In our project, we primarily focus on mobility and energy issues. We have also started to examine green infrastructure from a ‘no net loss’ and nature-positive perspective. All three focus areas form their own system of services within the urban area as a whole. These systems’ starting points, actors, technologies, and legalities are substantially different from one another. In addition, their relationship to business is different.
For example, in order to move from a centralized value chain of a few actors to a decentralized energy community of several regional actors, the key to success is the ability and will of the actors, the legitimacy of the action, and the organization of the community to serve the purpose. A further prerequisite for success is finding a financial basis for the whole project and its sub-projects. Commercial models and funding are needed to make good ideas feasible.

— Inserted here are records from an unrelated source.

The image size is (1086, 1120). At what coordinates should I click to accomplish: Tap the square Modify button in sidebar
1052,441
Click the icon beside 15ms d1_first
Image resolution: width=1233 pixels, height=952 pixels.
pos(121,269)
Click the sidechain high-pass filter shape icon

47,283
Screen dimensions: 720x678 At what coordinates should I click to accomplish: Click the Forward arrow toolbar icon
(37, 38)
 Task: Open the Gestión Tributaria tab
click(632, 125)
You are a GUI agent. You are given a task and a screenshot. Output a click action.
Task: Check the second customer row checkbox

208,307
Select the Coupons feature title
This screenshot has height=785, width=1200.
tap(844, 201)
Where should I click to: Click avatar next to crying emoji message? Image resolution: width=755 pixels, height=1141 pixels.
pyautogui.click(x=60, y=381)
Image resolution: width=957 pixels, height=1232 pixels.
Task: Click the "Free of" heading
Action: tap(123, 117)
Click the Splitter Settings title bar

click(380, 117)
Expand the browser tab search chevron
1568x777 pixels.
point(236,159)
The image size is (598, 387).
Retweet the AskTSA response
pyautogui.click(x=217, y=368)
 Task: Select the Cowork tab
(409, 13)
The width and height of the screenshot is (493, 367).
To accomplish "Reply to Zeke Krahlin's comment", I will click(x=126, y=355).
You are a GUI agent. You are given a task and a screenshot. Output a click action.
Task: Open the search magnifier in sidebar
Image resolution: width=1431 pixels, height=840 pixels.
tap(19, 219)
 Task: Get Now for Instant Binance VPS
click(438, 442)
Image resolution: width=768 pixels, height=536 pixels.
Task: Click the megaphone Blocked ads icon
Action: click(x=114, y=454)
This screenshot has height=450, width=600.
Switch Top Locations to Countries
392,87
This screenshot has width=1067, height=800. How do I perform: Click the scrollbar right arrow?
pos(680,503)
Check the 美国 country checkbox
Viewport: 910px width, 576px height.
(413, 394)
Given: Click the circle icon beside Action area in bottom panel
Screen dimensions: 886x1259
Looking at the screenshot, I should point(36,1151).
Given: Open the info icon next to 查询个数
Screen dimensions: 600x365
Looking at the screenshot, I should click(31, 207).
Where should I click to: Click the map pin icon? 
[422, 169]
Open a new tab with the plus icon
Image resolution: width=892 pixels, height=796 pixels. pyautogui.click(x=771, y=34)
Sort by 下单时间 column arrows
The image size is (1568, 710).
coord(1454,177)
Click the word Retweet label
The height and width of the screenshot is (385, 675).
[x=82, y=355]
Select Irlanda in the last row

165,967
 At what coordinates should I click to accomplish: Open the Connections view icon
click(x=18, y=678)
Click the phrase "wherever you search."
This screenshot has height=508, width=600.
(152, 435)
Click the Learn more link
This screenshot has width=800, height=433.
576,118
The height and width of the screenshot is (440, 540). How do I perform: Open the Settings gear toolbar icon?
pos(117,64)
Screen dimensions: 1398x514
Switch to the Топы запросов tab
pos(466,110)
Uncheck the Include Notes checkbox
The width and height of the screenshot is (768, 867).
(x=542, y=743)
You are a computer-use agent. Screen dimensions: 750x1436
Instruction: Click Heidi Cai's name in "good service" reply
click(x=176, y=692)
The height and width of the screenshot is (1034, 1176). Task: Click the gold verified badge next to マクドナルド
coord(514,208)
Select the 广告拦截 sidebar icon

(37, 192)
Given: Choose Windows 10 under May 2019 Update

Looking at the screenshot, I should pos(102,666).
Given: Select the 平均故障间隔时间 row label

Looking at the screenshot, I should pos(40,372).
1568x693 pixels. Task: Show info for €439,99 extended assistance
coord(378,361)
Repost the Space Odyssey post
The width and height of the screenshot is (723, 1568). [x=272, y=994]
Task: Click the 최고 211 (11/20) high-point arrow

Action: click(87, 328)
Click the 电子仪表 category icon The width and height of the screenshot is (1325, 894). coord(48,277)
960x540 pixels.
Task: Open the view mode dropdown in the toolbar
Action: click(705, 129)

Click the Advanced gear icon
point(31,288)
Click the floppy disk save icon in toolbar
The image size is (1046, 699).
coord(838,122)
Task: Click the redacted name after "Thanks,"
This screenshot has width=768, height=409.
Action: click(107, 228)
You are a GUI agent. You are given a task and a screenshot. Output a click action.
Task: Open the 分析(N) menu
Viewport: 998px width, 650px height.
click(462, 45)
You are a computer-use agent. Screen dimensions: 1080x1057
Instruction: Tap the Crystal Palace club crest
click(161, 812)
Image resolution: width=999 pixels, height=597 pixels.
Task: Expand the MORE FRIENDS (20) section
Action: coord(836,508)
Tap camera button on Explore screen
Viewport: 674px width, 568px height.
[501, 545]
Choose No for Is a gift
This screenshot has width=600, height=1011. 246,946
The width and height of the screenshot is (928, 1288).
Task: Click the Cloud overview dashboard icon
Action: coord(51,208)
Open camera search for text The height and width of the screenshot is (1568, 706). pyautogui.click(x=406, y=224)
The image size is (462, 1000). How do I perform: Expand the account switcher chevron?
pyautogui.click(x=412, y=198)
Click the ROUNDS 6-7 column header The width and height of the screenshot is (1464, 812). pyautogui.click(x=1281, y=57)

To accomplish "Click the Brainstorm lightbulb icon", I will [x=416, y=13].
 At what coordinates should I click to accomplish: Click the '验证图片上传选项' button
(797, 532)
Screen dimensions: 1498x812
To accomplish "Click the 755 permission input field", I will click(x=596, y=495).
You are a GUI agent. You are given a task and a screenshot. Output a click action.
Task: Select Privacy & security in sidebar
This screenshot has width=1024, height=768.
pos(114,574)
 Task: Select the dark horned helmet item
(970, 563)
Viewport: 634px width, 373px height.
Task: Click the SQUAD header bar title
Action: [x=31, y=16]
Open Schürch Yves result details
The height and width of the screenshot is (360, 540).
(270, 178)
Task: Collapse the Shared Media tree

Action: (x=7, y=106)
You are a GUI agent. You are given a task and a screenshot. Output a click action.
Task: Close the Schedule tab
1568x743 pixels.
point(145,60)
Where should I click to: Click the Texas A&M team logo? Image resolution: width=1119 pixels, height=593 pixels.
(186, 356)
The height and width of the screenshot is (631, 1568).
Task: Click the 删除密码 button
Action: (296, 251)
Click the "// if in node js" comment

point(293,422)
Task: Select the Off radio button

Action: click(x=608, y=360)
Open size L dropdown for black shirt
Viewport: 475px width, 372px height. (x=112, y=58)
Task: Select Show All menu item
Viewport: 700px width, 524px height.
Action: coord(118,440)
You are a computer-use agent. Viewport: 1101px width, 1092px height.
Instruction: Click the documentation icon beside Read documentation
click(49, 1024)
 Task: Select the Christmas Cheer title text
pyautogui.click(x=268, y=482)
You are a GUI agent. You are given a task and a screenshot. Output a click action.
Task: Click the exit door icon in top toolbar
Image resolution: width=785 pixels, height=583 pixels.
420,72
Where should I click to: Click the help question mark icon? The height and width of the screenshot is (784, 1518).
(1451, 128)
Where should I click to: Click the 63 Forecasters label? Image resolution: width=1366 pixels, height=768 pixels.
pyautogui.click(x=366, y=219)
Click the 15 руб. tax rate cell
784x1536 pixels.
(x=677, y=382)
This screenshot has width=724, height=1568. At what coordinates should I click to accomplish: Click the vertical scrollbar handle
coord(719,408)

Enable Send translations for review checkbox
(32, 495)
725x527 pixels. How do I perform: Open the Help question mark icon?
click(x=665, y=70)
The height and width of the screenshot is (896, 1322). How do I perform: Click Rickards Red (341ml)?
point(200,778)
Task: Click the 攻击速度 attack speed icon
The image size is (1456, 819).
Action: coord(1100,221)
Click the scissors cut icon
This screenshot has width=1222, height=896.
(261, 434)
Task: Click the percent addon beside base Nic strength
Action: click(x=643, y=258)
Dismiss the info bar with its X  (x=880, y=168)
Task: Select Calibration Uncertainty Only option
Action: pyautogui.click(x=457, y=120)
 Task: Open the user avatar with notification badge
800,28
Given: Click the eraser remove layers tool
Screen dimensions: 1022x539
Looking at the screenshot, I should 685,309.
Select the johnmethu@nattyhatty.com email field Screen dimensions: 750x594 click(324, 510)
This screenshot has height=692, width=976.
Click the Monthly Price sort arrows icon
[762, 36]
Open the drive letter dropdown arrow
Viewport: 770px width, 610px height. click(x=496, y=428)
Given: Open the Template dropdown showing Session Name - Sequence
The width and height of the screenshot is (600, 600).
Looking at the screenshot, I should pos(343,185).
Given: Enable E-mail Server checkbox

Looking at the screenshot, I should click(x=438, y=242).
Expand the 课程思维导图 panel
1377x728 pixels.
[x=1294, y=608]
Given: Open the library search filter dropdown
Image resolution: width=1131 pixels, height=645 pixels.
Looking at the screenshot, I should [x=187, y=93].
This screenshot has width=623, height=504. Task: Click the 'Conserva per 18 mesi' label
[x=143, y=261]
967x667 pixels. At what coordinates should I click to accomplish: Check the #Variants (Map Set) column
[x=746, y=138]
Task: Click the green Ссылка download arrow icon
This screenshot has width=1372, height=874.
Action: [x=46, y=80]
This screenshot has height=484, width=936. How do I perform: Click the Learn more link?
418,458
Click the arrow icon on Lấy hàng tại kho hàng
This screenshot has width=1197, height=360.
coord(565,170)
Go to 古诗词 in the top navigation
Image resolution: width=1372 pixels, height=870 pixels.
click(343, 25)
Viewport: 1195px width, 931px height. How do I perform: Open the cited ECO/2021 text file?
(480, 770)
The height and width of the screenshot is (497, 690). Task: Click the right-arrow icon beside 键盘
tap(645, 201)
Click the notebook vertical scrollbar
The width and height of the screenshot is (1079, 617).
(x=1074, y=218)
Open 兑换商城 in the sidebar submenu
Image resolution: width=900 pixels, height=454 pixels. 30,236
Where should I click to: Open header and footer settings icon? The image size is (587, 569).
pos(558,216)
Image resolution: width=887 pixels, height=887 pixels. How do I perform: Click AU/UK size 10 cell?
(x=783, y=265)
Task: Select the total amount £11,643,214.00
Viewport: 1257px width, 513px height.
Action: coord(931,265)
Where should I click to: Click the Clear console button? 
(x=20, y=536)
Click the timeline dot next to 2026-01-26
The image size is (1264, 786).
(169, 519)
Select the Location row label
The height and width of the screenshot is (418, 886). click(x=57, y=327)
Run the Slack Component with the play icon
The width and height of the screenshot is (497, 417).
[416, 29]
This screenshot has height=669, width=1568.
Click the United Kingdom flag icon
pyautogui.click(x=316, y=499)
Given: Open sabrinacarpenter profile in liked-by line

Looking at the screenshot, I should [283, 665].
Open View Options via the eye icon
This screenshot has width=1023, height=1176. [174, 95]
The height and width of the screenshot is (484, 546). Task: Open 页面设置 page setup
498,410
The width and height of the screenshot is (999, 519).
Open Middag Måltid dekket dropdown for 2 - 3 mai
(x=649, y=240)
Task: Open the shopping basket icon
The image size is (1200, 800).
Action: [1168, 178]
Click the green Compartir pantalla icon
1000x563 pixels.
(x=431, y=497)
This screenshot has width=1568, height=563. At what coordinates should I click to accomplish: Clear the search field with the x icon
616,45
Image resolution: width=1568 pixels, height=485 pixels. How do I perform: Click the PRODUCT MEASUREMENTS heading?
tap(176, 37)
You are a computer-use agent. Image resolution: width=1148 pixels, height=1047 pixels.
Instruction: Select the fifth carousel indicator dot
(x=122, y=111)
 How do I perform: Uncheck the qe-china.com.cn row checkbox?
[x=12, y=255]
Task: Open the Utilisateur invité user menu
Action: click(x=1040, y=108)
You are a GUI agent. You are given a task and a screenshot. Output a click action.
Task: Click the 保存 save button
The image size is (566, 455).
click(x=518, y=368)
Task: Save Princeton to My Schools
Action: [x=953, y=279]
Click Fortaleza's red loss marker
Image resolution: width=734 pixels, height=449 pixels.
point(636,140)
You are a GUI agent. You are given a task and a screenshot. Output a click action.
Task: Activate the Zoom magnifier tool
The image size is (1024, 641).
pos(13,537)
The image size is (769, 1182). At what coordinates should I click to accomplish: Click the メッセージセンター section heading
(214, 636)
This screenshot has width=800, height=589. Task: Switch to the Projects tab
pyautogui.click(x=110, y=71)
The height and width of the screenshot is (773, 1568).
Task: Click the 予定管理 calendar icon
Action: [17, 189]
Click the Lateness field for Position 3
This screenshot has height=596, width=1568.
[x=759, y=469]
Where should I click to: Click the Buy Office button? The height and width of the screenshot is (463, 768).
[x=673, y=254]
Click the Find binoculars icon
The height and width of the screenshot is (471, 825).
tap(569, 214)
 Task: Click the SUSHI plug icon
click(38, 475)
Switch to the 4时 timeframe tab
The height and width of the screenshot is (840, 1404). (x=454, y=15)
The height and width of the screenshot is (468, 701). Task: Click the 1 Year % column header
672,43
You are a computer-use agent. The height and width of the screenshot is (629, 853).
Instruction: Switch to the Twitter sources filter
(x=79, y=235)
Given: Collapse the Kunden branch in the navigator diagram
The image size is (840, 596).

When creating the future of the region through co-creation, it is necessary to consider the following:
- Outlining issues and objectives that are to be addressed;
- Forming a consortium capable of ideation and implementation, and identifying the means of commitment;
- Compiling the necessary starting points and information;
- Problem-solving that is both creative and able to concretize;
- A process and organization that ensure the feasibility of ideas.
Timely system-level solutions and ways to create value
Sustainability can be achieved through both steering and co-creation, but co-creation is not yet a widely used method—although the cities mentioned above have taken steps towards co-creation in Finland. Strengthened corporate responsibility, regulation, and lending conditions that favour sustainable solutions from financial institutions are helping to steer regional development actors towards sustainable activities and end products.
The conditions for sustainability are created by improving the flow of information between different actors at the city level and system actors at the ecosystem, regional, and project levels. Sustainability is implemented by co-creation alongside the traditional process, optimizing the timing. In Espoo, an example of this is the functional planning pilot in the Kera area.
How can jointly formed objectives and sustainable and smart solutions be integrated into regional development while creating benefits at different levels? Society is changing at a historic pace, and society must be able to renew itself in its context, in the built environment. We must find a new way to create and preserve real estate and regional value over time.